Меня удерживало уважение моих детей, и я с удовольствием опиралась на него; Женевьева лишает меня этой поддержки. Теперь у меня нет даже этого. Сейчас я борюсь сама с собой. Я чувствую себя пожизненной пленницей своей собственной добродетели.
И если бы Робер давал мне хоть какой-нибудь повод для упреков! Нет, все его поступки, от которых я страдаю и которые я возненавидела, направлены не против меня, а против других, а я могу его упрекнуть только за его характер; впрочем, у меня нет другого любимого человека, и я не помышляю об измене ему, по крайней мере иной, чем просто уход от него. Мне просто хотелось бы расстаться с ним!..
Если бы он был инвалидом и не мог обойтись без меня!
Я не могу отказаться от жизни, когда мне нет еще и сорока лет. Даст ли мне Всевышний иные цели в жизни, помимо этого пагубного для меня безличия и жалкого самоотречения?
Какого совета мне ждать? И от кого? Мои родители восхищаются Робером и думают, что я совершенно счастлива. Зачем их разочаровывать? Что они мне могут дать, кроме жалости, которая, возможно, мне совсем ни к чему?

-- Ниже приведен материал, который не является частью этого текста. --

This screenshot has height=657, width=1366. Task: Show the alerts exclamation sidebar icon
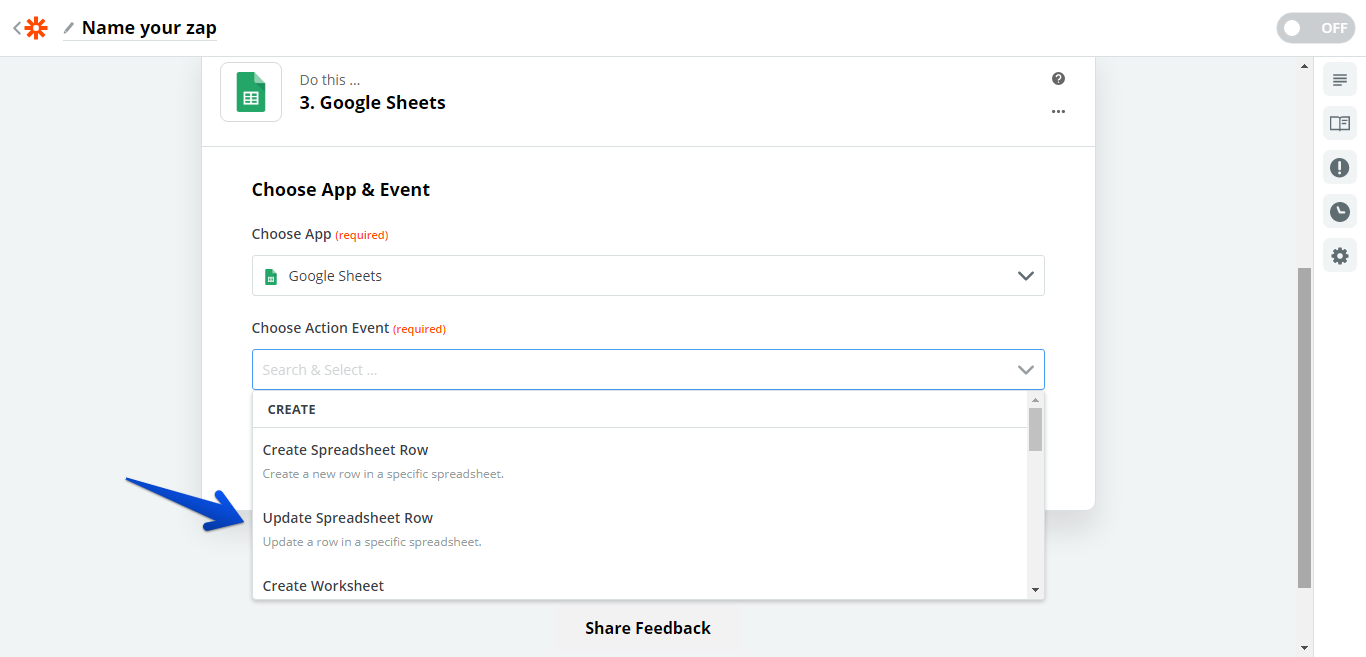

Аббат Бредель слишком стар, чтобы меня понять. Да и что он может сказать, кроме того, что уже сказал в Аркашоне и что привело меня в еще большее отчаяние: всеми силами скрывать от детей посредственность их отца. Как будто… Но я вовсе не хочу говорить о разговоре с Женевьевой, ибо это лишь подтвердит его мнение о ней, а оно и без того не очень хорошее. А я отлично знаю, что при первых же его словах я встану на сторону Женевьевы. Что касается ее, она никогда не выносила аббата, и единственное, чего мне удалось от нее добиться, так это то, что она не говорит ему дерзости.
Маршан?.. Да, с ним мы могли бы друг друга понять, даже слишком хорошо понять. Именно поэтому я и молчу. Кроме того, я никогда себе не прощу, если потревожу счастье Ивонны. Она мне настолько близка, что я от нее ничего не скрываю.
Но сейчас, когда я пишу эти строки, у меня внезапно появилась идея. Возможно, она абсурдна, но я чувствую, что ее необходимо осуществить: человек, с которым я должна поговорить о Робере, — это сам Робер. Мое решение принято. Сегодня же вечером я с ним поговорю.